Social Diseases



S ports question of the week, from Billy R. in Newark, New Jersey: "Is baseball going to end up like



Sports question of the week, from Billy R. in Newark, New Jersey: "Is baseball going to end up like basketball?"

Well, Billy, it's hard to tell. Since Jackie Robinson broke baseball's color barrier in 1948, an increasing number of Blacks have made the Major Leagues. The Commissioner's Office does not keep statistics, or so they say, but the figure has to be at almost 50 percent.

The National Basketball Association is now 70 percent Black.

Does this bother you, Billy, having the best players play the game? "Well, that catch Ken Griffey made was terrific, and can you believe the way Rickey Henderson was playing? He hit 20 homers, and the Yankees didn't even get him for his power. But, I mean, we invented the game. They can't just take it over."

Let's hear it for the new patriotism, subtle and understated in the keen grasp of our lovable President, but taken to ethnocentric and, verily, racist lengths by some of his less enlightened followers.

I didn't believe it could be true, frankly. Surely Americans are as intelligent as their President, I thought. Billy showed me otherwise in a casual conversation on Raymond Street, Newark. And there are lots of Billys out there.

Take the federal government. Please. Just joking. I love the federal government as much as the next guy, maybe more. But I was surprised to read in The Capital Spotlight, a weekly Black newspaper in Washington, about Carlos Campbell, a preppy-looking Black man who was appointed by President Reagan as Assistant Secretary of Commerce.

Confirmed in November, 1981, Campbell did not get a nameplate on his door for two months. "Another assistant secretary who came in after me got his in one week," he recalled. Probably just a mix-up.

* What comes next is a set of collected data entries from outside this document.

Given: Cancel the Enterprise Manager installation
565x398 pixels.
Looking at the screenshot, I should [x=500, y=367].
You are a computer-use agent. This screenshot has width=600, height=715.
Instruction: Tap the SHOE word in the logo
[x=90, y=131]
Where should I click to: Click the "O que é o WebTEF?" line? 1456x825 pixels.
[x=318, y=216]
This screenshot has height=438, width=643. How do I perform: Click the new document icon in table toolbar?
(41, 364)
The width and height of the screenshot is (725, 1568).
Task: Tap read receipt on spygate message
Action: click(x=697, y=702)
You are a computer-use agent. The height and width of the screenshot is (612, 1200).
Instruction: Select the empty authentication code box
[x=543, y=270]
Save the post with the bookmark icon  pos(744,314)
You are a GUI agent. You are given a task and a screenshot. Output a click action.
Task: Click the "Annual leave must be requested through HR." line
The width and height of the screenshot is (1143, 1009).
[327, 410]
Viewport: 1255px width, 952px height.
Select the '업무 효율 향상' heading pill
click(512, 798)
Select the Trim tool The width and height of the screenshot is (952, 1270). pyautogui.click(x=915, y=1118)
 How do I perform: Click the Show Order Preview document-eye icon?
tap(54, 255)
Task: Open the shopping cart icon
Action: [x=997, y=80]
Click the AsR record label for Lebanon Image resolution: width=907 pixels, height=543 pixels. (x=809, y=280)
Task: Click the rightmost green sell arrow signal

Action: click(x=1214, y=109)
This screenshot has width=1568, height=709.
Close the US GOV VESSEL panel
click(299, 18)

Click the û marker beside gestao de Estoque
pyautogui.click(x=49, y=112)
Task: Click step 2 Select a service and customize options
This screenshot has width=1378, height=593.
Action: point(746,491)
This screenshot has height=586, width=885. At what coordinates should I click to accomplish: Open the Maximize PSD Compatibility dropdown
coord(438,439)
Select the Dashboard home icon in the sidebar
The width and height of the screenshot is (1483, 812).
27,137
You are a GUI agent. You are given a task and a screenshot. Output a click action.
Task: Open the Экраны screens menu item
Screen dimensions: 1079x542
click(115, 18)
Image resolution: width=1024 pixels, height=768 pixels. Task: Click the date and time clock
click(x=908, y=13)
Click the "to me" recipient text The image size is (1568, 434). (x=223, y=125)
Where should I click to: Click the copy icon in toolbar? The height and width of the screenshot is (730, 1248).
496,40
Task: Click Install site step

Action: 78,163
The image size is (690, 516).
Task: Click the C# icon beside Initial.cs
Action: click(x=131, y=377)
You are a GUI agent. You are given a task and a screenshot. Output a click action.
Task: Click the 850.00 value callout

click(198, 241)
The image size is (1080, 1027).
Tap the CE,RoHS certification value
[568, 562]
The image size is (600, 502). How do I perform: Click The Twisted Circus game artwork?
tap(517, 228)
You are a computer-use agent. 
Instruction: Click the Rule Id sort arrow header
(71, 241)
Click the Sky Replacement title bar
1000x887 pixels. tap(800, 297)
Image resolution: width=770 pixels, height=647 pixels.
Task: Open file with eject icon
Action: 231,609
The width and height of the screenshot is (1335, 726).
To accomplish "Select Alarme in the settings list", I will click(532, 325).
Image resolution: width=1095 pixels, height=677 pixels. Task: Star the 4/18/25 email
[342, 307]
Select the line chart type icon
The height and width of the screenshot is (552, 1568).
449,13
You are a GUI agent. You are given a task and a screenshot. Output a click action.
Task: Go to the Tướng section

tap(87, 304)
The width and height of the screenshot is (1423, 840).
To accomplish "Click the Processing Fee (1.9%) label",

His second day on the job, Campbell arrived to find his office in ruins. "Vandals broke into my office, overturned furniture, smashed a photo of my wife and daughter, and urinated in a jar of jelly beans which sat on my desk," he said in The Capital Spotlight. Hardly a mix-up.

Campbell also received obscene phone calls in the middle of the night and other harassment, The Spotlight reported, and was finally finagled out of his job by being put up for promotion. Waiting for his confirmation in the new position, he was told to leave his current post. As it turned out, he had never even been nominated for the new job.

So what's the moral? The lesson for today is that racism still exists, and we sometimes need examples to remind us.

The 1987 disease will be a whopper.

Seriously, you thought AIDS was big: in a couple years' time, America will be hit with a sexually transmitted disease so dangerous that public toilets will be clean from disuse, people will cover their mouths with kerchiefs in elevators, and the private investigation industry will be booming as families check out fiances' sexual history.

Sound weird? Well, get used to it, baby, 'cause it looks like that's the way things are headed. Let me be the first to sound the warning knoll.

The evidence: herpes in 1983, AIDS in 1985, need I say more, isn't it frightfully obvious? Someone or some group out there--the religious wing of the right-wing fringe pops to mind--is out to stop sex, and they're getting better at it.

First, they found a virus that would cause permanent, visible bodily damage, lip lesions, not so much a Scarlet A as a Rosy Period.

Next, they found a virus that didn't directly kill people, but lowered their immunity so that other diseases could claim them. Unfortunately, from their point of view, it spreads around quickly only in extremely sexually promiscuous populations.

The next deadly virus will have two characteristics: it will have a long latency period, so you won't know who is actually a carrier; and it will have no clear starting point in the population. No longer will heterosexuals enjoy the relative safety that they currently feel with AIDS.

Everybody in the country will have to be tested for the virus, despite the constitutional objections that are sure to be raised by certain suicidal do-gooders; but by the time this can be accomplished, some huge proportion will already have been infected. Will we cordon off New York? Will we quarantine the entire West Coast and wait for the inhabitants to come out of the latency phase and die? And in the meantime, before we are able to impose some sort of final solution on the problem, will panicky parents keep their kids out of school? Will they flee urban areas?

Sex will have been conquered. Of course, in such a situation, the propagation of the species will also have been conquered. It is at this point that we will be able to tell which group has been foisting this series of diseases upon us. If an antidote is discovered--particularly if the Reagan Administration rules that distribution of the antidote is to be performed only by justices of the peace or similar matrimonial officials--then we may guess that the far right was the culprit.

If no antidote is found, we will have no choice but to blame the Russians.